Modern decision support
technology holds great promise for improving our attention to and accomplishment
of crime reduction. The Oregon Legislature authorized funding for
wholesale modernization of court technology after testimony
explaining how technology can serve this purpose. The "sentencing
support tools" described here are not intended to generate the "best" sentence
based on the input related to an offender and an offense -- but merely
to inform the process and encourage attention to the issue of public safety
outcomes by all involved. This includes encouraging other sources
of information - including variables unique to the offender and the community,
as well as other support for best practices -- including legitimate research
from fields such as criminology, corrections, and the other applicable
social and medical sciences.
All sentencing
hearings (as well as pretrial release, post conviction supervision, and
custodial curriculum decisions) should be based on readily available evidence
about which sanctions and programs seem to work on which offenders.
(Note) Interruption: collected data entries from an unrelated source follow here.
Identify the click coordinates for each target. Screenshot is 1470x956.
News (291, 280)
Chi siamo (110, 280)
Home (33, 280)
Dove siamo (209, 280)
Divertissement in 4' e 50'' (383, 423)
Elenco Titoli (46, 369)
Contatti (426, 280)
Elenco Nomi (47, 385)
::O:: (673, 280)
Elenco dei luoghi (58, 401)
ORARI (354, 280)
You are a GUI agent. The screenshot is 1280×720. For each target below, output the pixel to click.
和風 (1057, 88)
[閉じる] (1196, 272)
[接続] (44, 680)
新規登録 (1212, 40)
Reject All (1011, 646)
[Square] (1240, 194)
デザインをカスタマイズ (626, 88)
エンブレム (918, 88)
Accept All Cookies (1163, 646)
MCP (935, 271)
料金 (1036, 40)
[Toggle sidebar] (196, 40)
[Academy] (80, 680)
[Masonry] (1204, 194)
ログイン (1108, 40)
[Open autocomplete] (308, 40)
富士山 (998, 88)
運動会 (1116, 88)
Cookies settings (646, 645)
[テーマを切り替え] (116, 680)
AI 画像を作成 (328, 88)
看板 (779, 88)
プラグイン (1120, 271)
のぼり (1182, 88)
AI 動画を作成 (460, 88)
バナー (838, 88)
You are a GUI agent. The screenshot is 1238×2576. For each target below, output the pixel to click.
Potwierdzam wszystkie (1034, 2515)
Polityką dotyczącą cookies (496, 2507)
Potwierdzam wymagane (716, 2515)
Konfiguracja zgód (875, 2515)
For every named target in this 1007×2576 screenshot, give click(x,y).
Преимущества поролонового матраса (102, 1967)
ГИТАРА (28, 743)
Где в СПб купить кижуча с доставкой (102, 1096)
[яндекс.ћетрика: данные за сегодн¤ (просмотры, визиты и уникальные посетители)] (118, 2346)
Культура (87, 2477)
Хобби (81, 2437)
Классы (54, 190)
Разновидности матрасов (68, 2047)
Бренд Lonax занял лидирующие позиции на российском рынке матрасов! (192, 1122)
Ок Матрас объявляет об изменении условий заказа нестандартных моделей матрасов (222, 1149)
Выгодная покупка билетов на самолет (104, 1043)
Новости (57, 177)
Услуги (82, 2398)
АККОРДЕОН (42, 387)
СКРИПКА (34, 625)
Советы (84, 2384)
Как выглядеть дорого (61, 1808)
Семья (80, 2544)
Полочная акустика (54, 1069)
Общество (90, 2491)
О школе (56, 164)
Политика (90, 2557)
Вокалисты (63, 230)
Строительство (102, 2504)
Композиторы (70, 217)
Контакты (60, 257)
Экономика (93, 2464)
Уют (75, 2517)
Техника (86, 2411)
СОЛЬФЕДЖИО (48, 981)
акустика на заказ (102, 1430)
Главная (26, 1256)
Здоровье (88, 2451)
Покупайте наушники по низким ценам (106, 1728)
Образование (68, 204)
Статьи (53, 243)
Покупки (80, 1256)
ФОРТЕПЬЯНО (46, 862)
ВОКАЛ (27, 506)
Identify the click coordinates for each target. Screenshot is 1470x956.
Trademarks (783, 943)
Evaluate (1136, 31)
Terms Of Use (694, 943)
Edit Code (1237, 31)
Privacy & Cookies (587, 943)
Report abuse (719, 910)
"What works?" should be the question routinely addressed by advocates and
judges who have ready access to operational data to help answer that question.
We have developed
sentencing suport tools in Mulnomah County, and have made them available
to all judges and counsel in the County. These tools allow all involved
to run queries to determine how offenders who are like the subject have
fared after being sentenced to any of the sanctions (custodial and otherwise)
available for that offender, with success measured by various standards
- but all keyed to reduced criminal behavior.
The use of these
tools is slowly growing, as is their impact in making attention to public
safety outcomes a routine part of sentencing arguments and hearings.
The state Judicial Department has adopted sentencing support technology
as a goal. They are a part of the "decision support" initiative which
is in turn part of a major overhaul of our court technology -- which is
on a five-year plan subject to legislative support.
Sentencing
support tools are but one strategy for pursuing evidence based sentencing
in service of public safety. We have made major progress, but we
have a very long way to go. Sentencing is not going to abandon its
ancient and brutally dysfunctional liturgy without the difficult struggle
for cultural change that we have encountered at least for the last decade.